Bodie saltò giù. Invece di uscire schiacciandosi contro la portiera del sedile del passeggero, Pen volteggiò le gambe sul sedile di guida e si spinse avanti. Afferrò il volante per scendere. Bodie cercò di non guardare la camicetta.

Le tese la mano. Pen la prese e lui l’aiutò a uscire.

«Grazie.»

Lui le lasciò la mano, un po’ troppo precipitosamente, forse. Melanie aveva spinto avanti lo schienale. Bodie l’afferrò gentilmente all’avambraccio e la sostenne mentre scendeva.

Passarono di fianco alla Mercedes grigia. Melanie la guardò corrugando la fronte.

Vicino al muso dell’auto c’era una cassetta per le lettere come le altre lungo la strada. Questa portava il nome CONWAY a lettere metalliche nere.

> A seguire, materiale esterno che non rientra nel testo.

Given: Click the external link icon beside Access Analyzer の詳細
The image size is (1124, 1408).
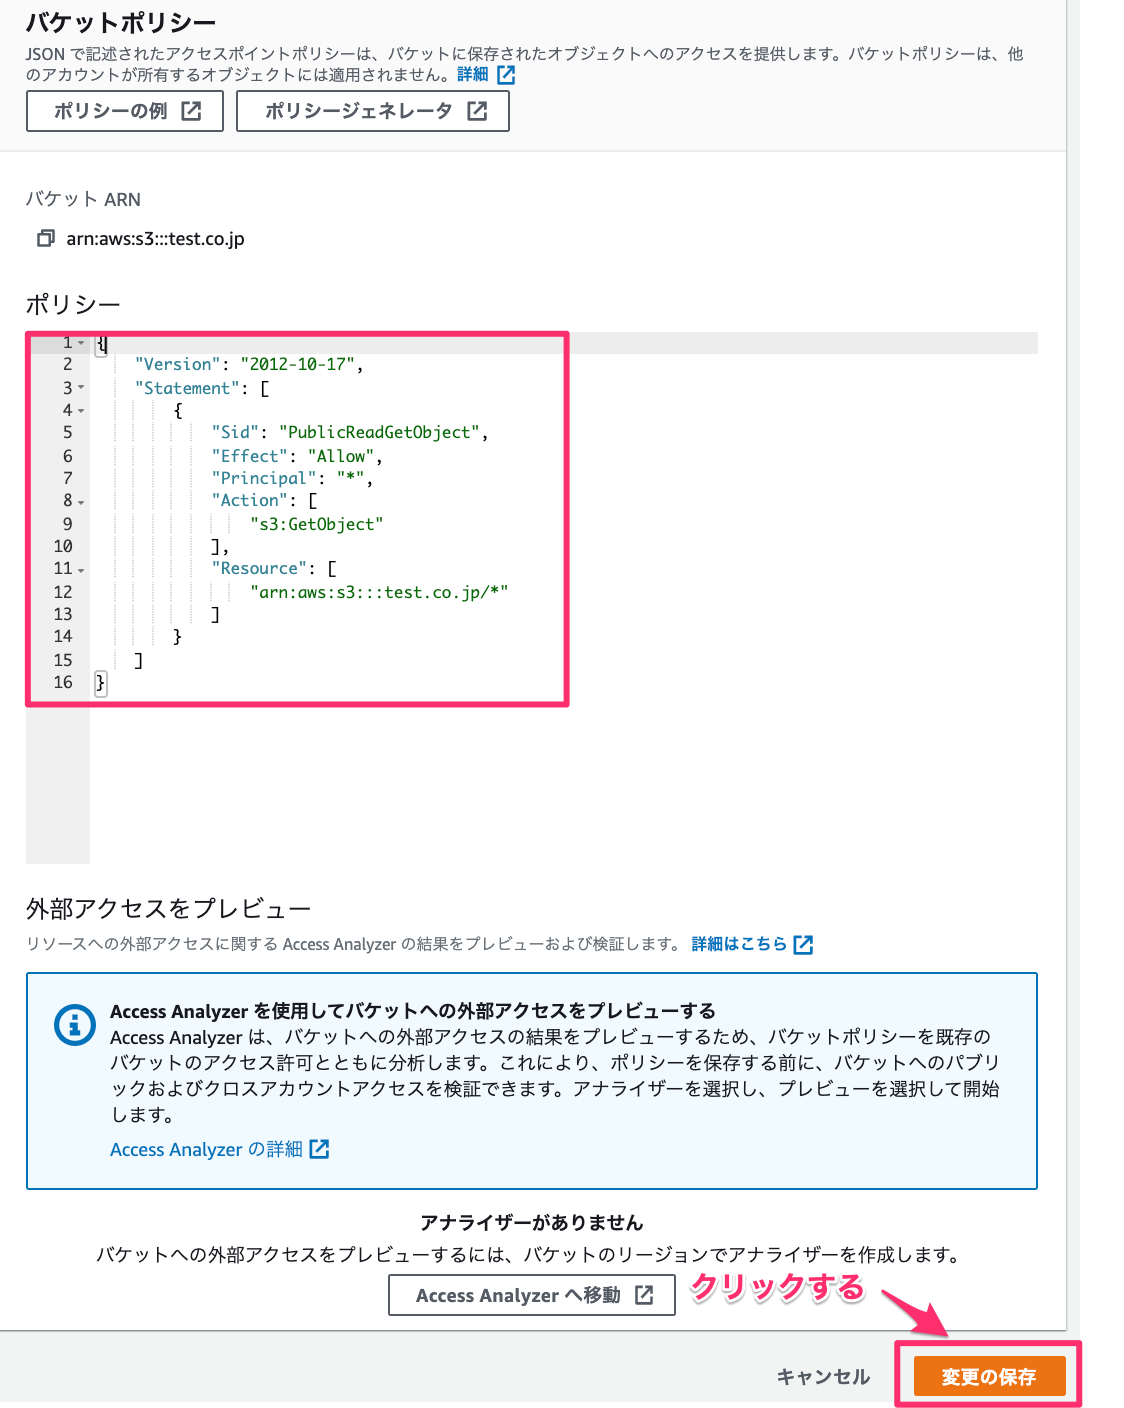Looking at the screenshot, I should point(319,1149).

Attraverso un’apertura fra i cespugli si vedeva un cancello di legno. Più avanti, sulla strada, in una breccia nel fogliame si intravvedeva un garage. La porta chiusa del garage era solo a poco più di un metro dalla strada.

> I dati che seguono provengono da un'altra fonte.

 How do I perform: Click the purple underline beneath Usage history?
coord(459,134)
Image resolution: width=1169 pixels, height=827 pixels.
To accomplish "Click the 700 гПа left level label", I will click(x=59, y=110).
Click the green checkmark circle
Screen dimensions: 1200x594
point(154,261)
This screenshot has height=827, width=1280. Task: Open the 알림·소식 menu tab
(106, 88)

Dev’essere un bel casino uscire a marcia indietro, pensò Bodie.

Pen, che faceva strada, aprì il cancello centrale. Lo attraversò seguita da Melanie. Ultimo Bodie, che lo chiuse.

Il prato era un magnifico tappeto d’erba, per la maggior parte nascosto dagli alberi, che bloccavano la vista del piano superiore della casa. Il vialetto fiancheggiava una piccola fontana di cemento. Al centro della fontana un cherubino con un malizioso sorriso, vestito di niente. L’acqua sgorgava dal pene del cherubino.

Bodie si chiese se fosse stata un’idea di Whit. Era il simbolo, pensò, di una classe aristocratica e sofisticata, oppure di una persona dotata di senso dell’umorismo. Meglio quest’ultima ipotesi, concluse.

La casa di stucco bianco aveva l’aspetto di una hacienda. Un portico vi correva tutt’intorno, riparato da un piccolo tetto di regole rosse. Alcuni vasi di fiori erano sospesi al soffitto con le funi. Dietro i vasi alcune sedie di ferro battuto e una panca, che non doveva essere molto comoda, ma offriva una nota di allegria. Grandi finestre si aprivano ai lati della porta d’ingresso.

Pen salì sul portico e suonò il campanello.

La porta fu aperta da una giovane donna con la faccia segnata dal dolore, che rimase a bocca aperta. «Oh, tesoro!» esclamò e gettò le braccia al collo di Pen. Dopo un rapido abbraccio e un bacio sulla guancia, la donna parve notare l’altra sorella. «Melanie?»

Melanie ricevette abbraccio e bacio restando immobile con le braccia penzoloni. Non oppose resistenza, li accettò come una bambina salutata da una parente lontana e noiosa.

Concluse le effusioni, Joyce scosse la testa. «È terribile. Sono contenta che siate qui.»